Make an exact copy of the entries, and keep any pictures out of it.

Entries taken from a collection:
=== Section Start ===
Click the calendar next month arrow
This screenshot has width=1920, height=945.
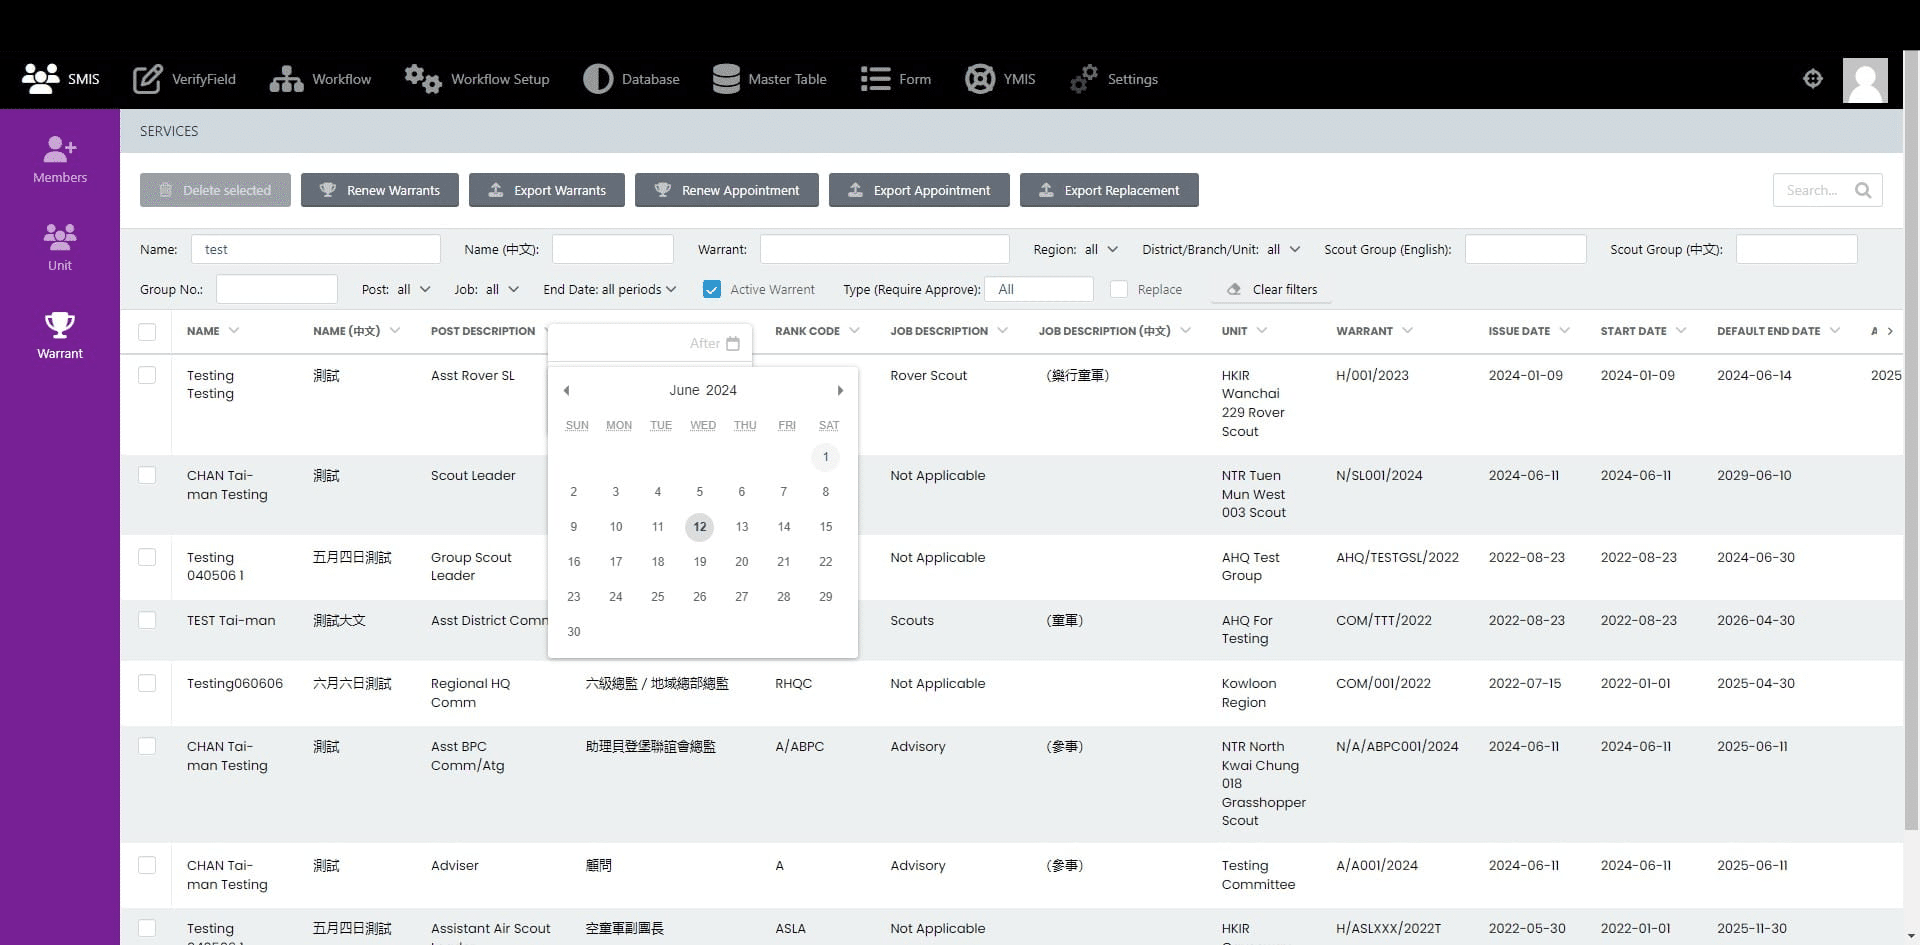pos(840,390)
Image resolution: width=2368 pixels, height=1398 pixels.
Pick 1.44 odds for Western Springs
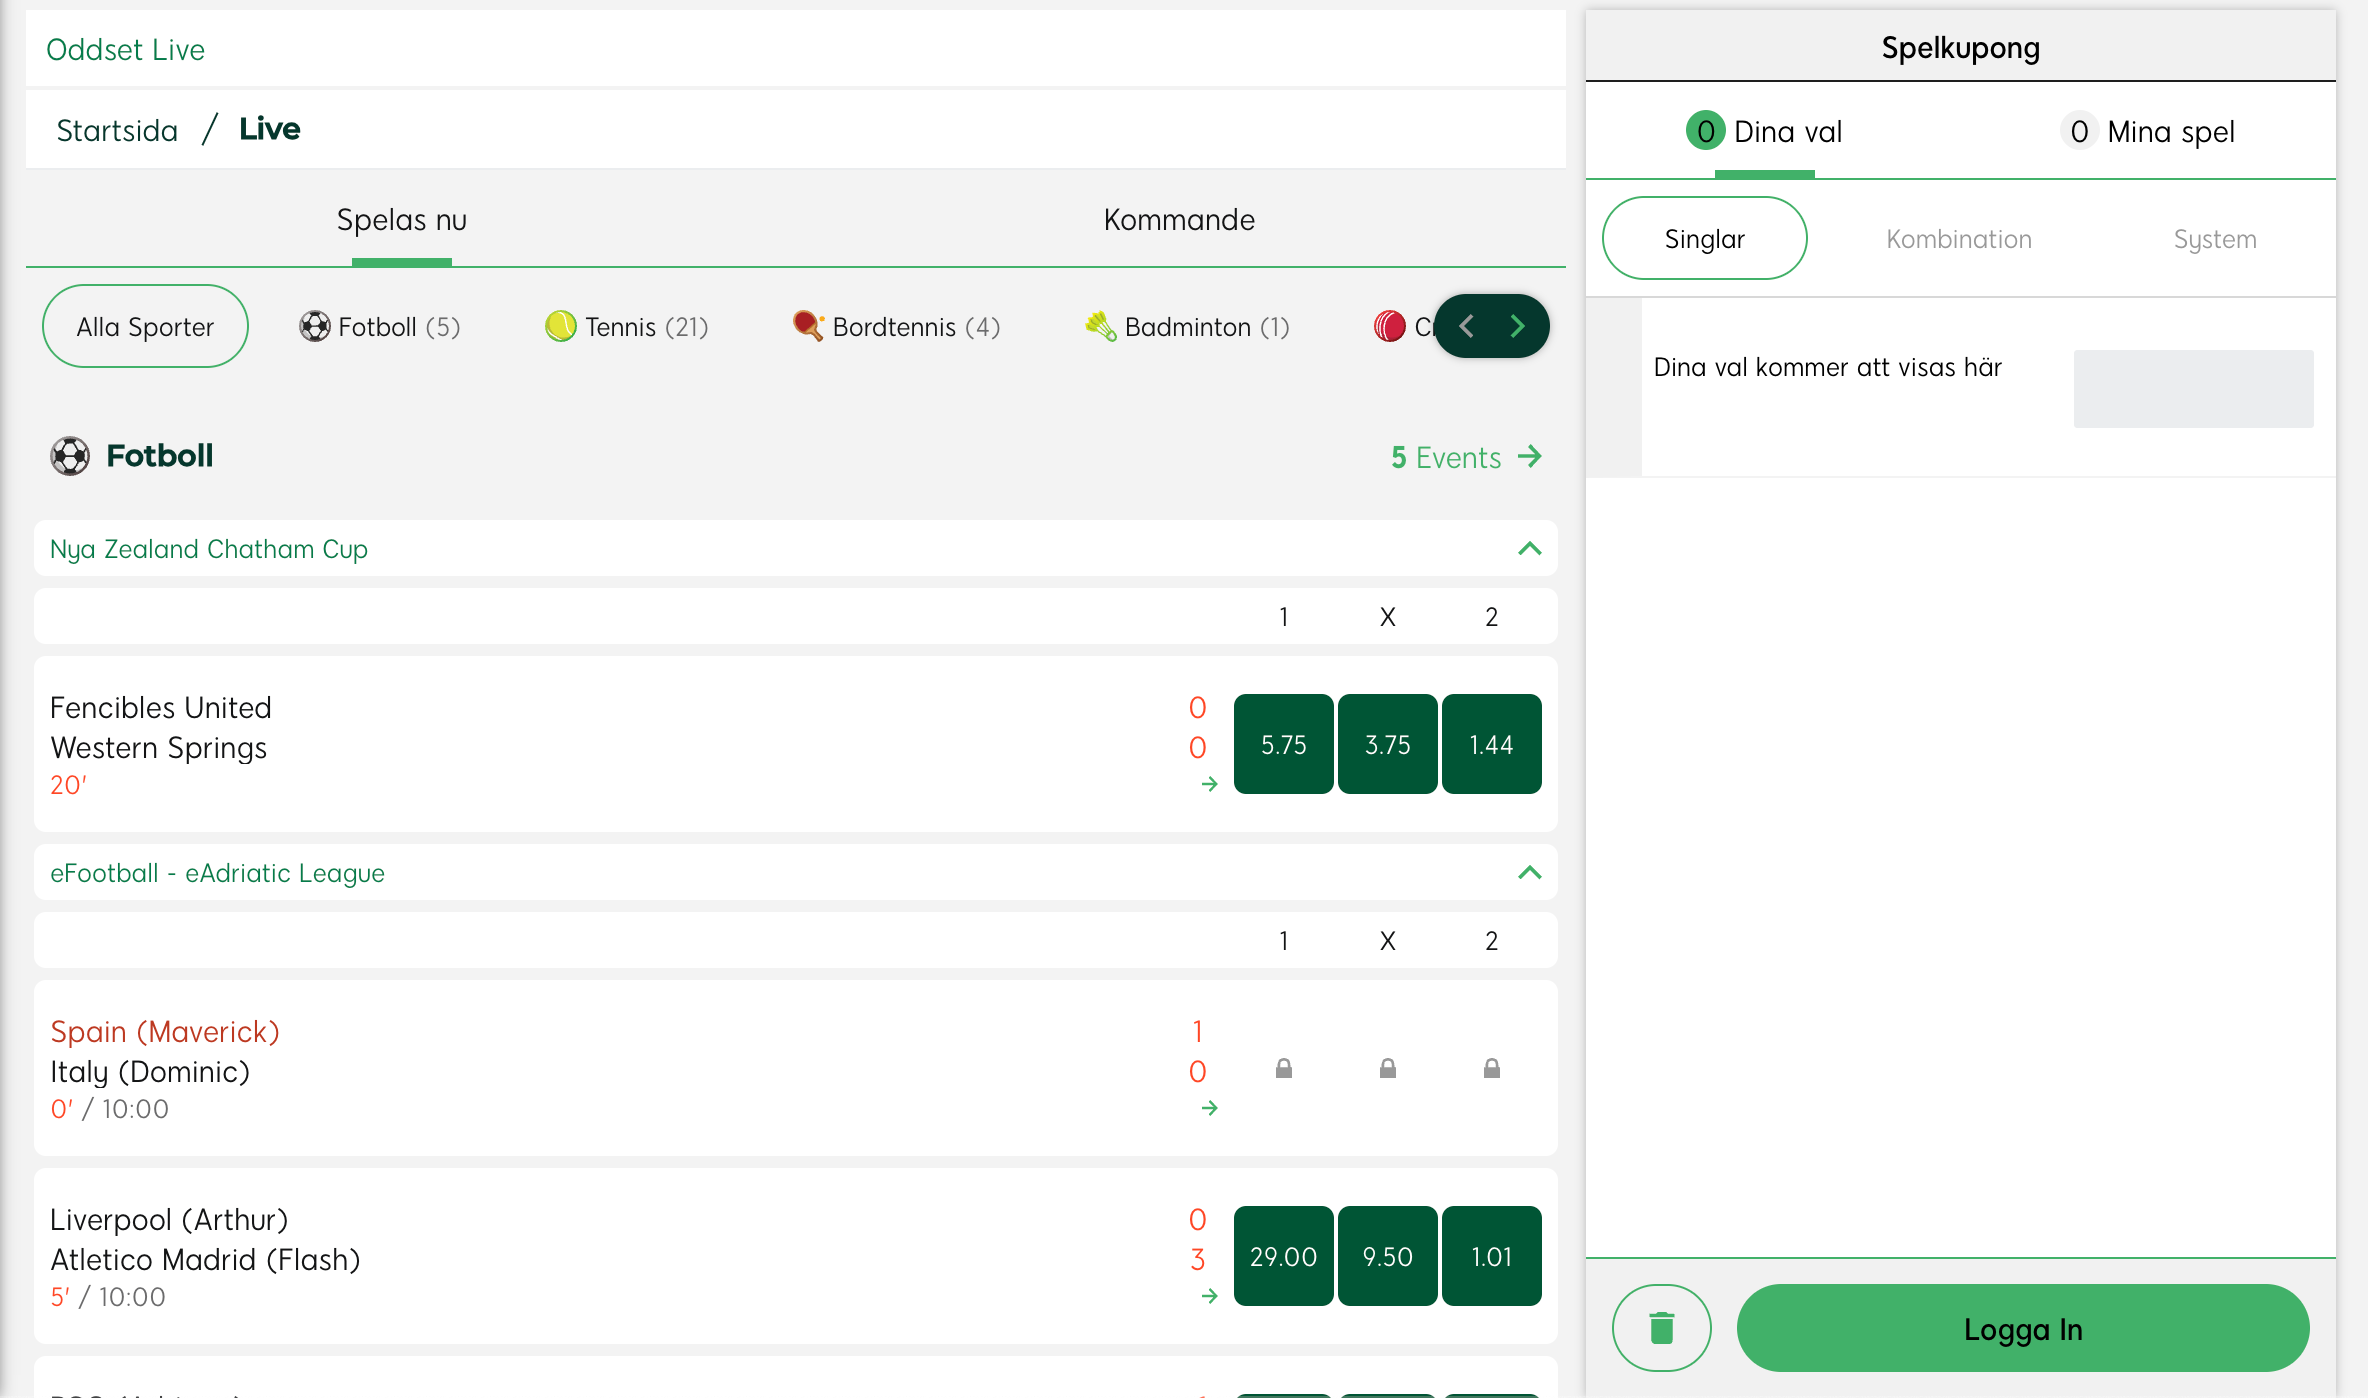(1490, 744)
=== Section End ===
Response to this exercise:
Click the calendar next month arrow
This screenshot has width=1920, height=945.
pos(840,390)
Image resolution: width=2368 pixels, height=1398 pixels.
Pick 1.44 odds for Western Springs
(1490, 744)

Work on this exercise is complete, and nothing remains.